Effect of Qingjin Huatan Tang on COPD of Rat Inflammatory Response by Regulating Autophagy
10.13422/j.cnki.syfjx.20191801
- VernacularTitle: 清金化痰汤通过调节自噬对COPD大鼠炎症反应的影响
- Author:
Lin-na WU
1
;
Mei ZHAO
1
;
Guang-lan XU
1
Author Information
1. The First Affiliated Hospital of Guangxi University of Traditional Chinese Medicine, Nanning 530023, China
- Publication Type:Research Article
- Keywords:
Qingjin Huatan Tang (QJHTD);
chronic obstructive pulmonary disease (COPD);
autophagy
- From:
Chinese Journal of Experimental Traditional Medical Formulae
2019;25(18):30-35
- CountryChina
- Language:Chinese
-
Abstract:
Objective: To explore the effect of Qingjin Huatan Tang (QJHTD) on the inflammatory response of chronic obstructive pulmonary disease(COPD) rats by observing the autophagy regulating effect of QJHTD on COPD rats.
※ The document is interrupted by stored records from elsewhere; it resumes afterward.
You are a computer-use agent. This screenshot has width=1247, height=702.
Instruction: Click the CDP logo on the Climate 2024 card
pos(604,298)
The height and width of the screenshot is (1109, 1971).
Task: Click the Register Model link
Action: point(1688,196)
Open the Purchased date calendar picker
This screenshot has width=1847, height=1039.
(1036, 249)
Method: The 50 SPF grade male rats were randomly divided into 5 groups, with 10 rats in each group. In addition to the normal group, the remaining 40 male rats were randomly divided into 5 groups. After the establishment of the hematoxylin and eosin(HE) staining identification model, the drugs were given to the 5 groups by gavage for 2 weeks, high and low-dose QJHTD groups were give the drug at 30, 10 g·kg-1. Roxithromycin positive control group was given the drug at 0.017 5 g·kg-1. The model control group and the normal group were given the same volume of normal saline. At 1 h after the last gavage, the rats were put to death to extract the airway, and the expressions of autophagy microtuble-associated protein light chain 3 (LC3),Beclin-1 were detected by Real-time quantitative PCR (Real-time PCR) and Western blot. Changes of inflammatory cytokines interleukin-6 (IL-6) and interleukin-8(IL-8) were detected by enzyme linked immunosorbent assay (ELISA). Result: Real-time PCR analysis showed that compared with the normal group, Beclin-1 and LC3 mRNA expressions of autophagy factors in the model group were increased to varying degrees(P<0.05). QJHTD could significantly improve the autophagy response of airway epithelial cells in COPD rats, and the autophagy expression was significantly reduced compared with the model control group (P<0.05), with no significant difference between the high-dose group and the positive control group. Western blot results show that compared with the normal group, the expression of autophagy protein in the model group was significantly increased (P<0.05). compared with model control group, autophagy protein Beclin 1, LC3 expressions of the QJHTD treatment group were decreased (P<0.05). There was no significant difference between the high-dose QJHTD group and the Roxithromycin positive control group. ELISA results showed that the inflammatory level of mice in the model group was increased, while the contents of inflammatory cytokines IL-6 and IL-8 in the airway epithelial cells of mice were decreased after treatment (P<0.05). Conclusion: QJHTD can alleviate the bronchial inflammation in COPD rats, and its mechanism may be related to the inhibition of autophagy in airway epithelium by QJHTD.